The Center for Internet Security’s Critical Security Controls are prescriptive for network hardening.

Control 1, “Inventory and Control of Hardware Assets,” states that organizations should have an inventory of authorized devices. This also helps with patching and data management; organizations cannot hope to patch those devices that they don’t know that they have, and it’s similarly difficult to control the spread of data on devices that are not known.

Control 9, “Limitation and Control of Network Ports, Protocols, and Services,” lays out practical, common sense defenses specific to networks. These include items such as disabling physical network ports that are not in use, such as those in public areas, and defining and monitoring for the expected and normal protocols and services in use on the network. This list of normal and expected protocols and services is an invaluable portion of threat hunting.

Control 11, “Secure Configuration for Network Devices, such as Firewalls, Routers, and Switches,” defines controls for access and permissions to change the configuration of common network devices. These are often enacted as part of a privileged identity management strategy, where users need to request temporary permissions to modify configurations of on-premises and cloud-based network assets. Organizations can also audit their configurations of network infrastructure and compare the state of the configurations over time to identify any changes that were not approved via a change control process.

Control 15, “Wireless Access Control,” provides security controls for wireless networks. Some of these are obvious, such as preventing rogue access points from connecting to or duplicating your organization’s network. Other controls provide additional defense for those organizations willing to take the time to configure them correctly, such as using certificate-based wireless authentication for devices.

Automated Threat Hunting

Cybersecurity is a continuous improvement process, and threat hunting supports that evolutionary process while also validating that defensive controls are working or alerting as expected. To be effective, threat hunting should be based on scenarios composed using the MITRE ATT&CK framework based on visible threat actors potentially engaging with the organization.

For example, threat hunters can compose a scenario based on the known phishing tactics of an Advanced Persistent Threat (APT) and then carry out that scenario to ascertain the efficacy of email controls designed to block phishing-based threats. Alternatively, an organization could choose to simulate a threat based on unique network protocol; in this case, the list of normal and expected protocols from CIS Control 9 would help determine if unapproved protocols are being blocked at the network layer.

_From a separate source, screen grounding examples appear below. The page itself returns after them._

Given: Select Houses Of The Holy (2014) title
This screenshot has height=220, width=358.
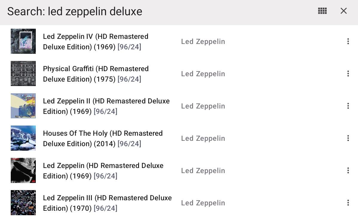Looking at the screenshot, I should [x=103, y=138].
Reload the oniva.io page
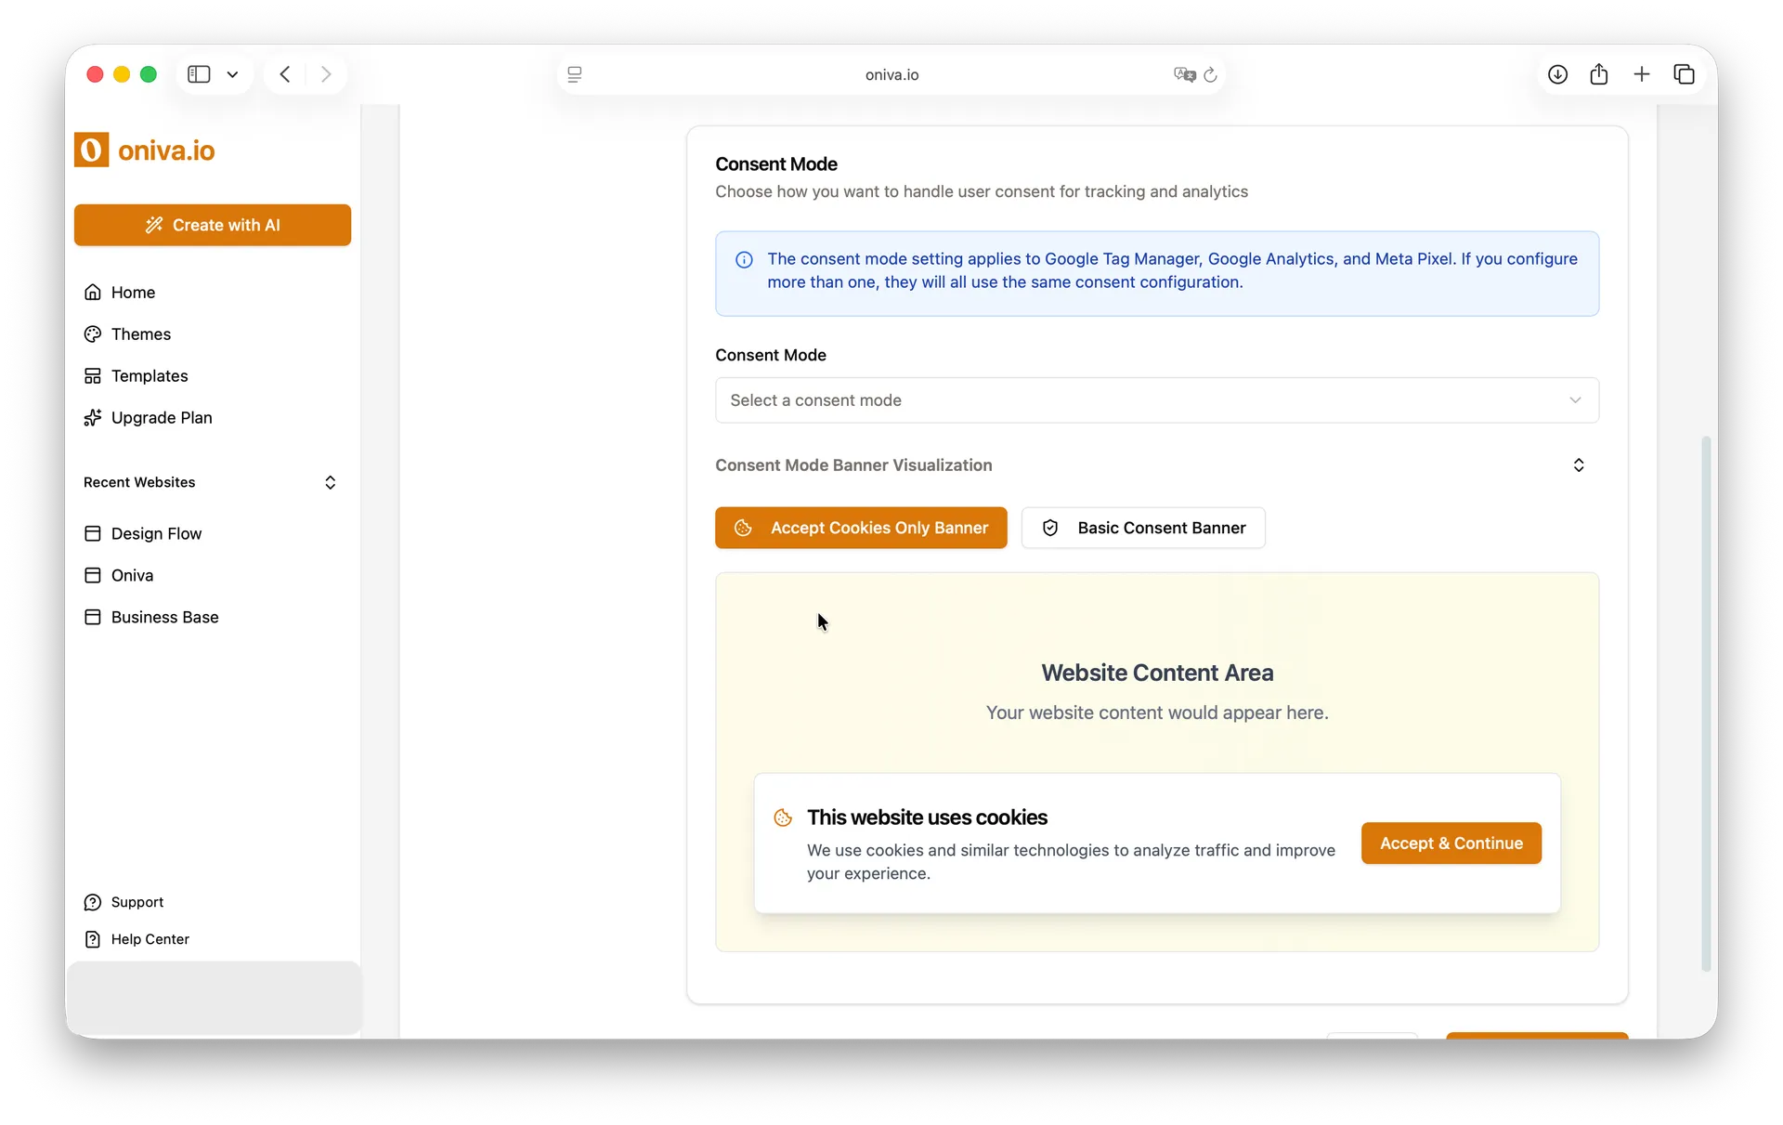 [x=1212, y=74]
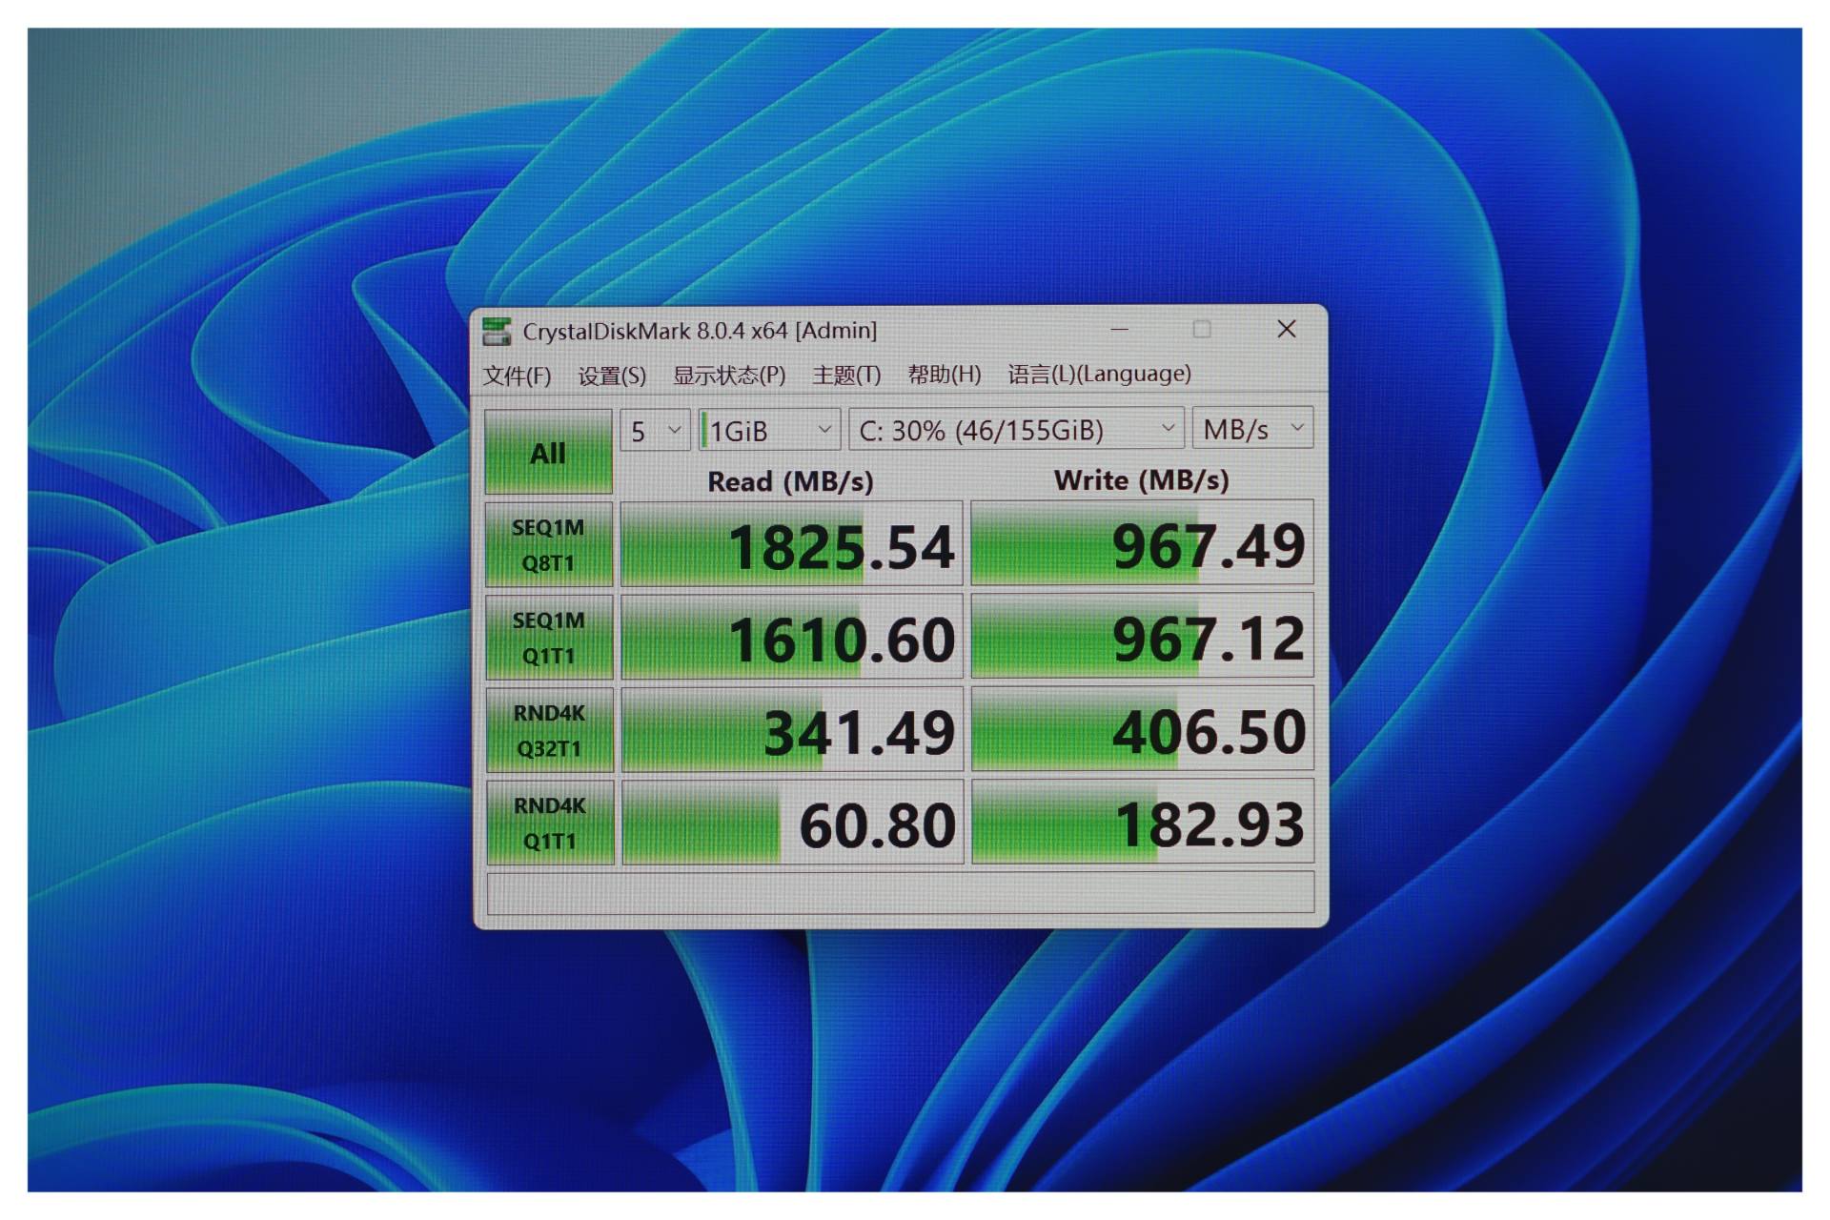Close the CrystalDiskMark window
Image resolution: width=1830 pixels, height=1220 pixels.
click(1286, 330)
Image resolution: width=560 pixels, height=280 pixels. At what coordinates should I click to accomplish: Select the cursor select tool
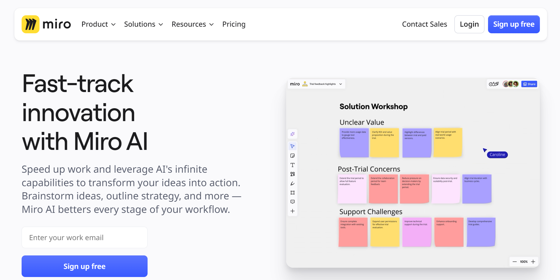(292, 146)
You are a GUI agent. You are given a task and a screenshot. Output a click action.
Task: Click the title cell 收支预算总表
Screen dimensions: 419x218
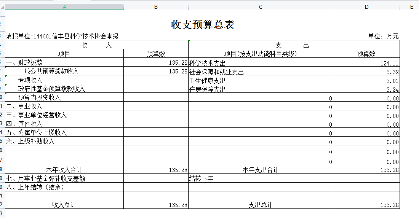[x=203, y=25]
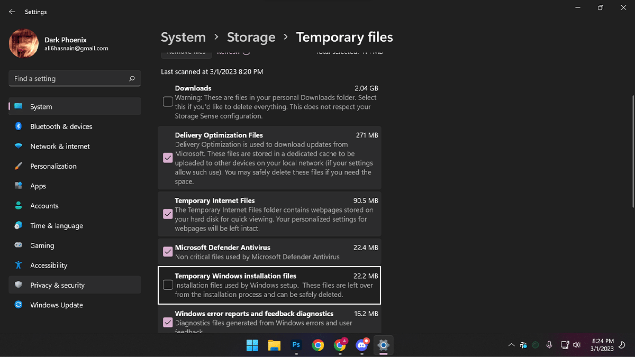Navigate to System in breadcrumb
The height and width of the screenshot is (357, 635).
click(x=183, y=38)
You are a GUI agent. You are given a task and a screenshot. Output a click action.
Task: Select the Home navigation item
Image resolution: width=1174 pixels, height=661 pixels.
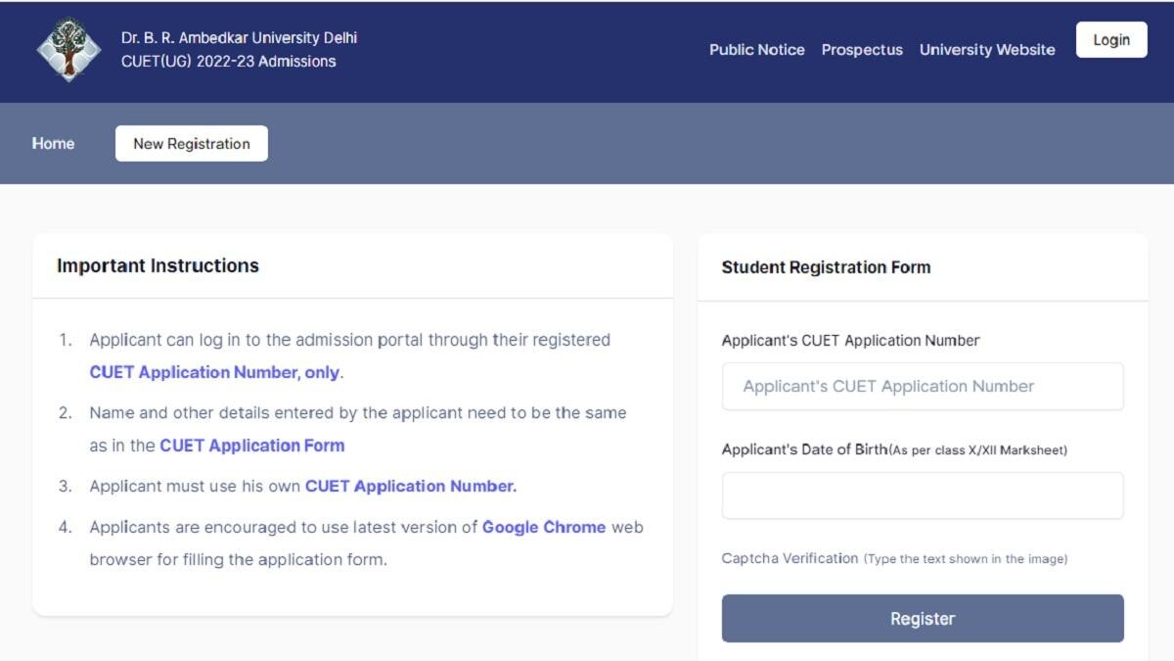(x=53, y=143)
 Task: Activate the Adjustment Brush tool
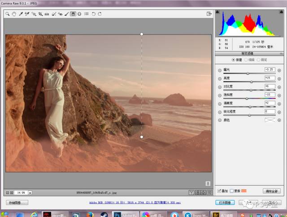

To be truly meaningful, however, threat hunting should be expressed as code, and not be a manual process. Creating a threat hunting scenario based on a theory or an investigation is inherently time-consuming, and if done only once, it validates that the threat would have invoked the observed response at that time. Configurations will drift, software will be updated, integrations will change, and employee behavior will vary. The only way that an organization is protected against a given threat scenario is to run that scenario regularly. Thankfully, there are tools that enable senior threat hunters to automate scenarios while showing more junior members of staff how to compose a scenario and to collect data from that scenario.

Organizations should also consider a bi-annual or quarterly tabletop exercise in addition to threat hunting. An effective tabletop exercise will test the organization’s response to an incident, rather than a threat hunt, which seeks to primarily evaluate the technical response to an incident. Comprehensive tabletop exercises can identify communications gaps between technical and business teams that can needlessly make crisis communications even more difficult.

This is not a comprehensive list, and changes made to medical organization’s cybersecurity maturity should be considered carefully against external audit requirements, such as HITRUST. A proactive stance provides the best defense to organizations and to society, as a breach of patient records or the loss of service at a medical facility during a pandemic poses a danger to the health and well-being of people.